KUALA LUMPUR: Politics should be freely discussed, and youths need not have to worry about being told that they do not know what they are talking about, said award-winning debater Jasmine Ho.

Ho said youths were very interested in politics, and that many of them were well informed about politics.

However, she noted, in university campuses, youths were generally not allowed to talk about politics.

“In classrooms, youths are not encouraged to talk about it so how do you expect them to be very involved in something when they are told not to talk about it?” she asked.

Ho said the way many politicians approached youths needed to change, or else the young would not be inspired to vote.

“A lot of times, the politicians tell youths that ‘you don’t know what you are worth, that when you vote you can make certain changes’. They don’t get inspired to vote.

“Youths are more like ‘we know we can vote, we know we can make changes but we don’t believe what we are doing can make enough changes to see the changes we want’.

“Politicians talk down to youths, like someone younger, when youths want to be spoken to like regular adults. It makes them feel disinterested, and they feel that they are not in a place that is welcoming.

“We need to change the culture, the political language and the stereotypes,” she said at a forum on Public Opinion Survey: Youth Perception on the Economy, Leadership and Current Issues here last night.

Ho cited the example of PPBM youth chief Syed Saddiq Abdul Rahman. She said when he spoke up on certain issues, many politicians would say he was too young and that he was not smart enough.

“This is the general sentiment. Youths are perceived to be too outspoken and not informed, hence it is not their place to say anything. They don’t feel very welcome,” she said.

Meanwhile, to a question on depoliticising things, lawyer and activist Syahredzan Johan said the problem with politicians, especially the opposition, was that they could not stop talking about politics, and that everything on their social media was political in nature.

“So people think they only talk about politics. What they should have done is talk about other things, and then slowly connect how politics come into play,” he said.

Syahredzan said the issue concerning the Malaysian Communications and Multimedia Commission (MCMC) blocking Steam, an online gaming provider, was not capitalised on by the opposition.

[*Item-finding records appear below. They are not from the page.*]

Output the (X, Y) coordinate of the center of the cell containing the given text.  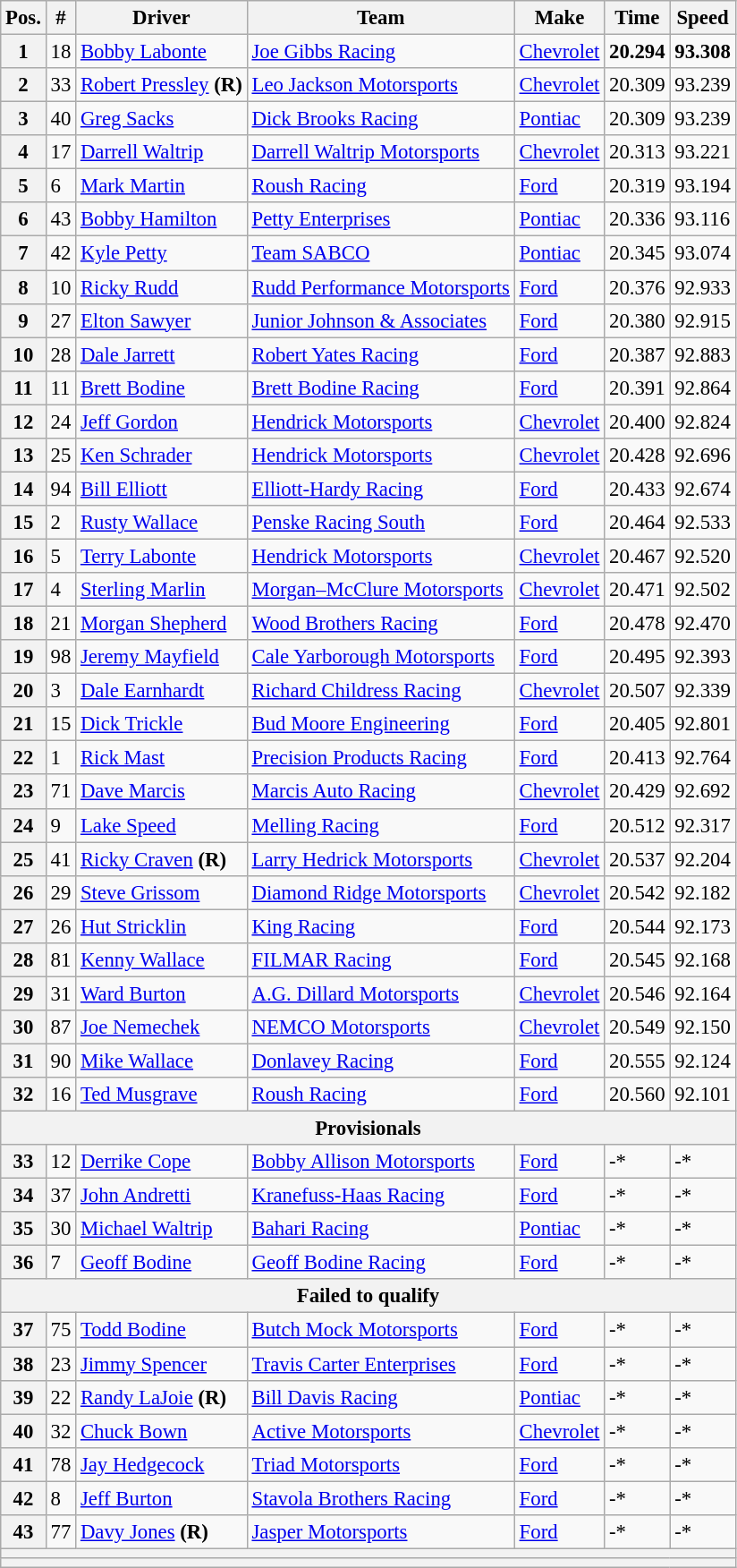
92.883 (703, 354)
92.696 (703, 455)
Driver (162, 18)
77 (61, 1531)
Derrike Cope (162, 1161)
# (61, 18)
Joe Nemechek (162, 1027)
Brett Bodine Racing (381, 387)
Darrell Waltrip (162, 152)
Ricky Craven (R) (162, 859)
20.313 (637, 152)
Make (559, 18)
Larry Hedrick Motorsports (381, 859)
Leo Jackson Motorsports (381, 85)
20.495 (637, 657)
20.433 (637, 488)
Melling Racing (381, 825)
20.471 (637, 589)
Dick Trickle (162, 724)
92.124 (703, 1060)
92.915 (703, 320)
38 (23, 1363)
Bobby Allison Motorsports (381, 1161)
Jeremy Mayfield (162, 657)
Speed (703, 18)
92.150 (703, 1027)
Failed to qualify (368, 1296)
Marcis Auto Racing (381, 792)
92.168 (703, 960)
94 (61, 488)
Jeff Gordon (162, 421)
92.933 (703, 287)
36 (23, 1262)
Terry Labonte (162, 555)
92.692 (703, 792)
20.467 (637, 555)
Kranefuss-Haas Racing (381, 1195)
Ward Burton (162, 993)
20.376 (637, 287)
19 (23, 657)
92.339 (703, 690)
Chuck Bown (162, 1430)
92.674 (703, 488)
13 (23, 455)
93.308 (703, 52)
Kyle Petty (162, 253)
Dave Marcis (162, 792)
Donlavey Racing (381, 1060)
Bobby Labonte (162, 52)
Davy Jones (R) (162, 1531)
Darrell Waltrip Motorsports (381, 152)
Penske Racing South (381, 522)
Morgan–McClure Motorsports (381, 589)
Triad Motorsports (381, 1463)
71 (61, 792)
20.560 (637, 1094)
98 (61, 657)
Pos. (23, 18)
93.116 (703, 219)
Hut Stricklin (162, 926)
20.545 (637, 960)
20.429 (637, 792)
92.164 (703, 993)
20.546 (637, 993)
20.464 (637, 522)
King Racing (381, 926)
Michael Waltrip (162, 1228)
14 (23, 488)
20.400 (637, 421)
35 (23, 1228)
20.345 (637, 253)
Provisionals (368, 1128)
Jeff Burton (162, 1497)
20.544 (637, 926)
92.101 (703, 1094)
Team (381, 18)
20.542 (637, 892)
Ricky Rudd (162, 287)
Geoff Bodine (162, 1262)
Travis Carter Enterprises (381, 1363)
81 (61, 960)
Cale Yarborough Motorsports (381, 657)
Lake Speed (162, 825)
20.294 (637, 52)
Todd Bodine (162, 1329)
Diamond Ridge Motorsports (381, 892)
Rick Mast (162, 758)
20.336 (637, 219)
Kenny Wallace (162, 960)
Elliott-Hardy Racing (381, 488)
Steve Grissom (162, 892)
Bahari Racing (381, 1228)
20.507 (637, 690)
90 (61, 1060)
92.824 (703, 421)
39 (23, 1396)
92.801 (703, 724)
Robert Pressley (R) (162, 85)
93.074 (703, 253)
Jasper Motorsports (381, 1531)
20.319 (637, 186)
Morgan Shepherd (162, 623)
Wood Brothers Racing (381, 623)
Bill Davis Racing (381, 1396)
92.204 (703, 859)
20.428 (637, 455)
20.413 (637, 758)
Richard Childress Racing (381, 690)
Time (637, 18)
Rudd Performance Motorsports (381, 287)
93.221 (703, 152)
Bobby Hamilton (162, 219)
Geoff Bodine Racing (381, 1262)
NEMCO Motorsports (381, 1027)
Joe Gibbs Racing (381, 52)
20.537 (637, 859)
Petty Enterprises (381, 219)
75 (61, 1329)
Ted Musgrave (162, 1094)
Bud Moore Engineering (381, 724)
92.764 (703, 758)
John Andretti (162, 1195)
20.405 (637, 724)
Ken Schrader (162, 455)
92.502 (703, 589)
92.533 (703, 522)
92.864 (703, 387)
Mike Wallace (162, 1060)
Junior Johnson & Associates (381, 320)
Brett Bodine (162, 387)
Robert Yates Racing (381, 354)
Active Motorsports (381, 1430)
Jay Hedgecock (162, 1463)
20.555 (637, 1060)
20.391 (637, 387)
FILMAR Racing (381, 960)
Elton Sawyer (162, 320)
Dale Jarrett (162, 354)
Bill Elliott (162, 488)
20.387 (637, 354)
Rusty Wallace (162, 522)
78 (61, 1463)
Precision Products Racing (381, 758)
Dale Earnhardt (162, 690)
92.520 (703, 555)
Stavola Brothers Racing (381, 1497)
92.317 (703, 825)
93.194 (703, 186)
20.512 (637, 825)
87 (61, 1027)
92.173 (703, 926)
Jimmy Spencer (162, 1363)
Greg Sacks (162, 119)
20.380 (637, 320)
A.G. Dillard Motorsports (381, 993)
Butch Mock Motorsports (381, 1329)
Mark Martin (162, 186)
92.470 (703, 623)
Dick Brooks Racing (381, 119)
20.478 (637, 623)
34 (23, 1195)
20 (23, 690)
Randy LaJoie (R) (162, 1396)
92.182 (703, 892)
20.549 (637, 1027)
Team SABCO (381, 253)
Sterling Marlin (162, 589)
92.393 (703, 657)
Output the (X, Y) coordinate of the center of the cell containing the given text.  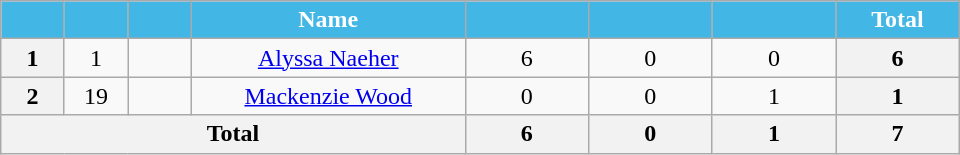
19 (96, 96)
Name (328, 20)
Alyssa Naeher (328, 58)
7 (898, 134)
Mackenzie Wood (328, 96)
2 (33, 96)
Capture the cell that displays the provided text and extract its (X, Y) central coordinate. 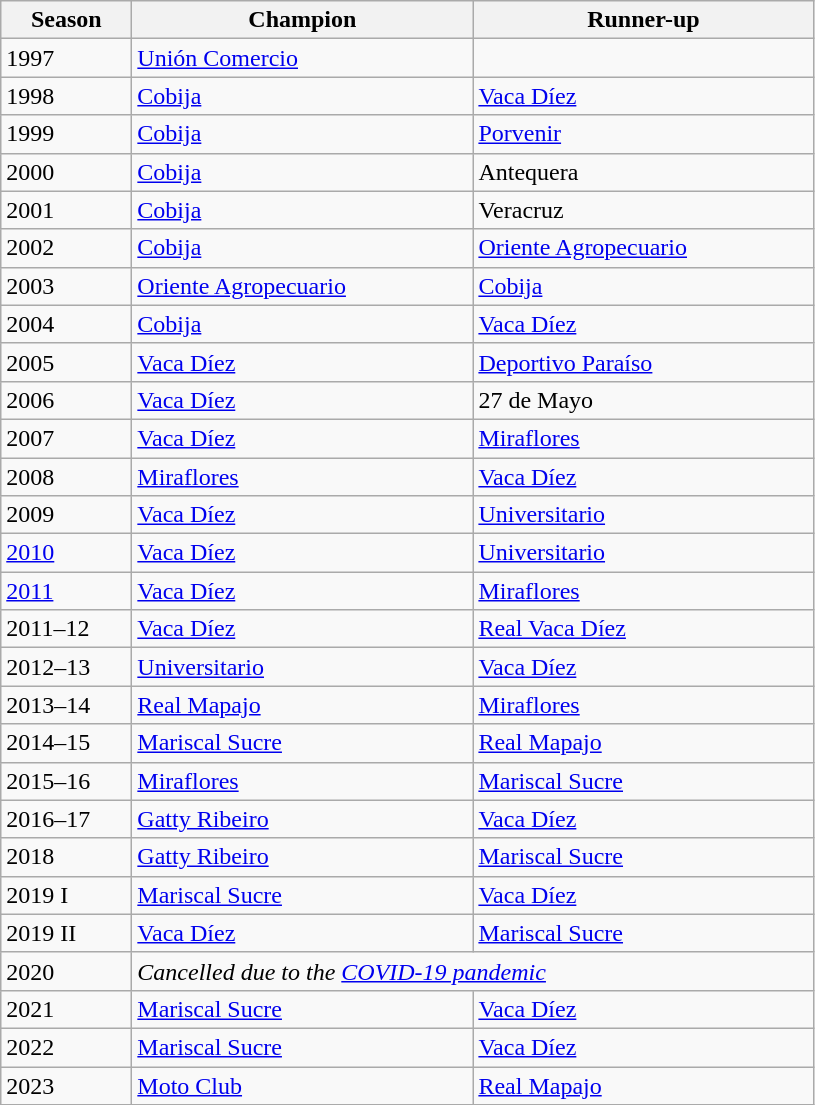
Champion (302, 20)
2022 (66, 1047)
2014–15 (66, 743)
2015–16 (66, 781)
Unión Comercio (302, 58)
2003 (66, 286)
2012–13 (66, 667)
2018 (66, 857)
27 de Mayo (644, 400)
2011 (66, 591)
2006 (66, 400)
2020 (66, 971)
2011–12 (66, 629)
Moto Club (302, 1085)
Veracruz (644, 210)
2021 (66, 1009)
2002 (66, 248)
2010 (66, 553)
2005 (66, 362)
2013–14 (66, 705)
1998 (66, 96)
2009 (66, 515)
2019 II (66, 933)
2008 (66, 477)
2000 (66, 172)
2001 (66, 210)
2023 (66, 1085)
Deportivo Paraíso (644, 362)
Porvenir (644, 134)
Runner-up (644, 20)
Antequera (644, 172)
2019 I (66, 895)
2007 (66, 438)
2016–17 (66, 819)
Cancelled due to the COVID-19 pandemic (473, 971)
Real Vaca Díez (644, 629)
Season (66, 20)
1997 (66, 58)
1999 (66, 134)
2004 (66, 324)
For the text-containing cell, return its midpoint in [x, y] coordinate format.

“The issue with Steam was a good opportunity for politicians to show or create that link between something which will concern them with the democratic process.

“(It was their chance to) Show them your enjoyment of computer games is now being dictated by a body which legally has questionable powers.

“But unfortunately nobody took that opportunity, especially from the opposition,” he added.

The survey showed that 70% of the 604 surveyed were not interested in politics.

The findings of the survey were released last night.